Development of a subunit vaccine for prevention of Clostridium difficile associated diseases: Biophysical characterization of toxoids A and B

Inactivation of bacterial toxins for use in human vaccines traditionally is achieved by treatment with formaldehyde. In contrast, the bivalent experimental vaccine for the prevention of C. difficile infections (CDI) that is currently being evaluated in clinical trials was produced using a different strategy. C. difficile toxins A and B were inactivated using site-directed mutagenesis and treatment with 1-ethyl-3-[3-dimethylaminopropyl]carbodiimide hydrochloride/N-hydroxysulfosuccinimide (EDC/NHS).
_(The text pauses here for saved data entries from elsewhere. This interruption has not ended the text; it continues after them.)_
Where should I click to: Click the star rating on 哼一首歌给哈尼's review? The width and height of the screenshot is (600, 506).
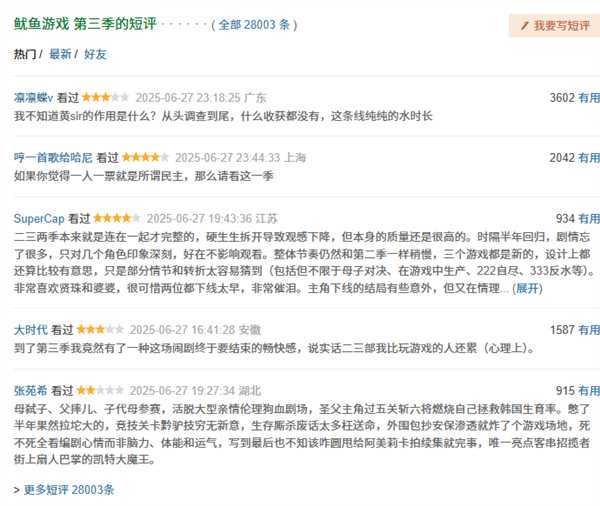(145, 158)
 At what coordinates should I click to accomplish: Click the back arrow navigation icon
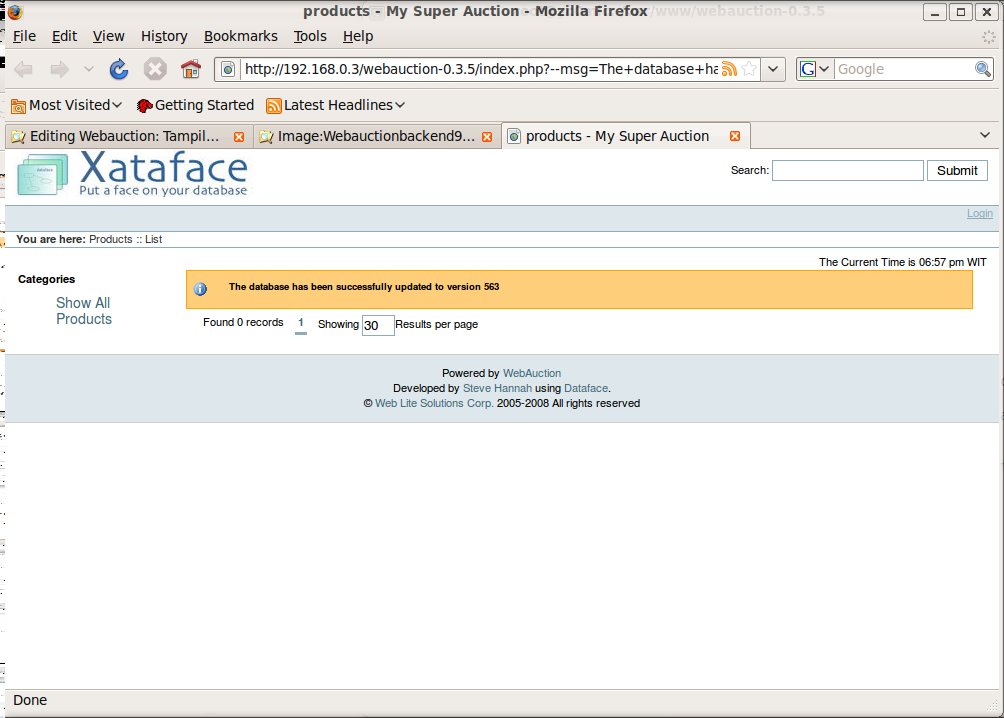[x=24, y=69]
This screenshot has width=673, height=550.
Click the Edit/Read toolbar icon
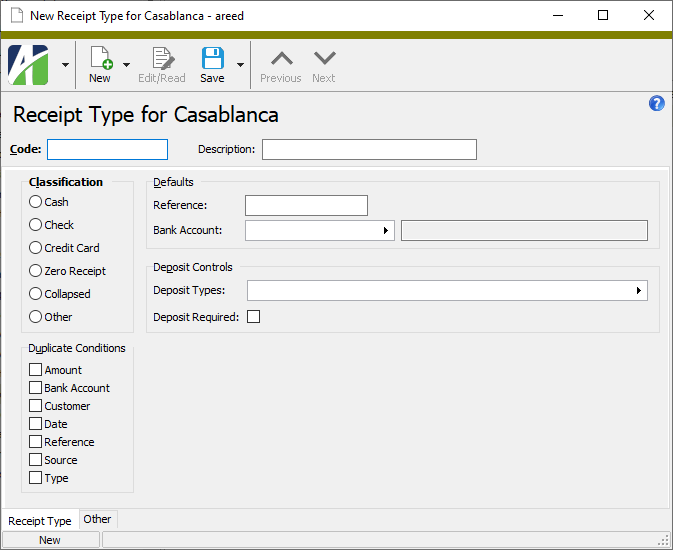click(x=161, y=58)
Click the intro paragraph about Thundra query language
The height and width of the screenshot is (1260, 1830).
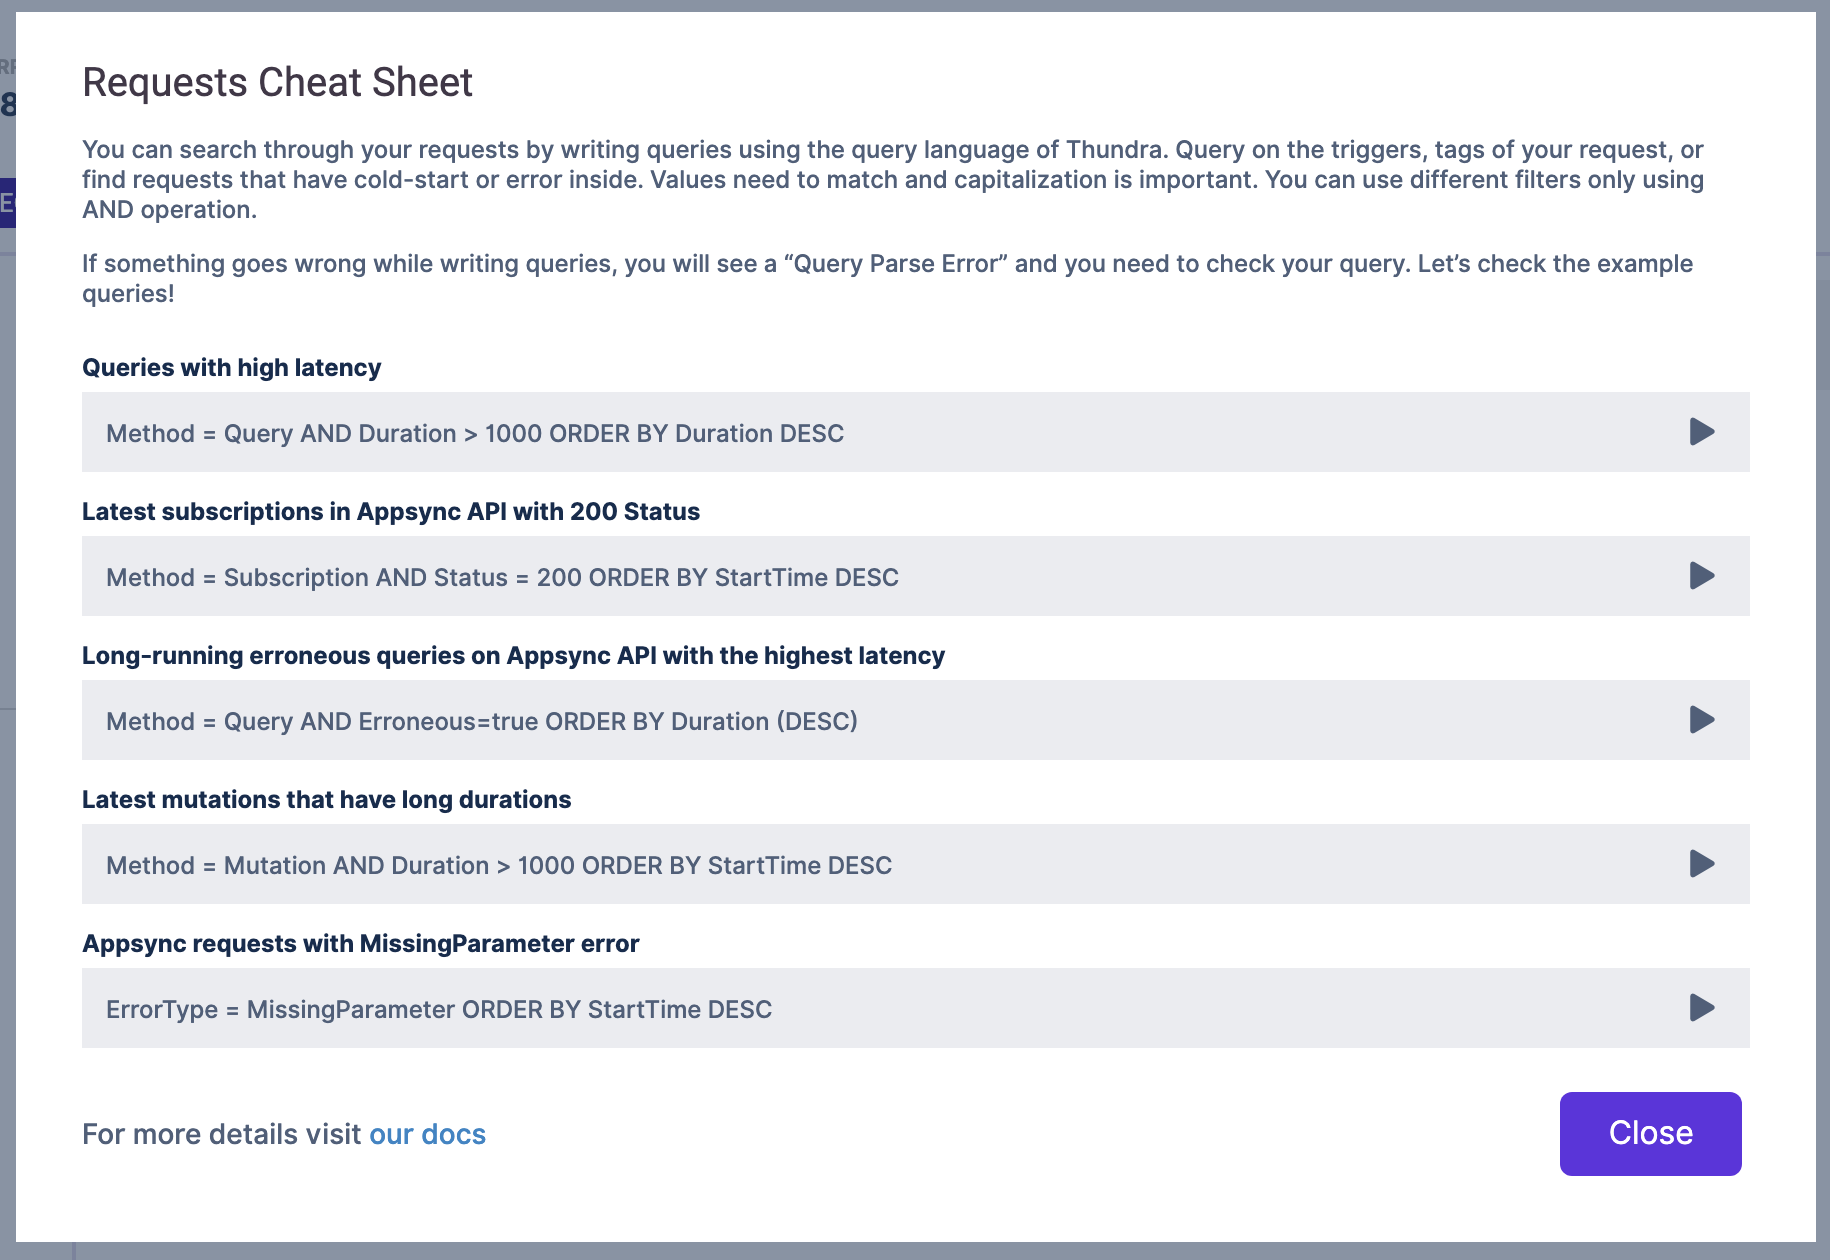click(892, 179)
In the present work we investigate the effect of genetic and chemical modifications on the structure of inactivated toxins (toxoids) A and B. The far-UV circular dichroism (CD) spectra of wild type toxins, mutated toxins, and EDC/NHS-inactivated toxoids reveal that the secondary structure of all proteins is very similar. The near-UV CD spectra show that aromatic residues of all proteins are in a unique asymmetric environment, indicative of well-defined tertiary structure. These results along with the fluorescence emission maxima of 335 nm observed for all proteins suggest that the tertiary structure of toxoids A and B is preserved as well. Analytical ultracentrifugation data demonstrate that all proteins are predominantly monomeric with small fractions of higher molecular weight oligomeric species present in toxoids A and B. Differential scanning calorimetry data reveal that genetic mutations induce thermal destabilization of protein structures. Subsequent treatment with EDC/NHS results either in a minimal (1 °C) increase of apparent thermostability (toxoid B) or no change at all (toxoid A). Therefore, our two-step inactivation strategy is an effective approach for the preparation of non-toxic proteins maintaining native-like structure and conformation.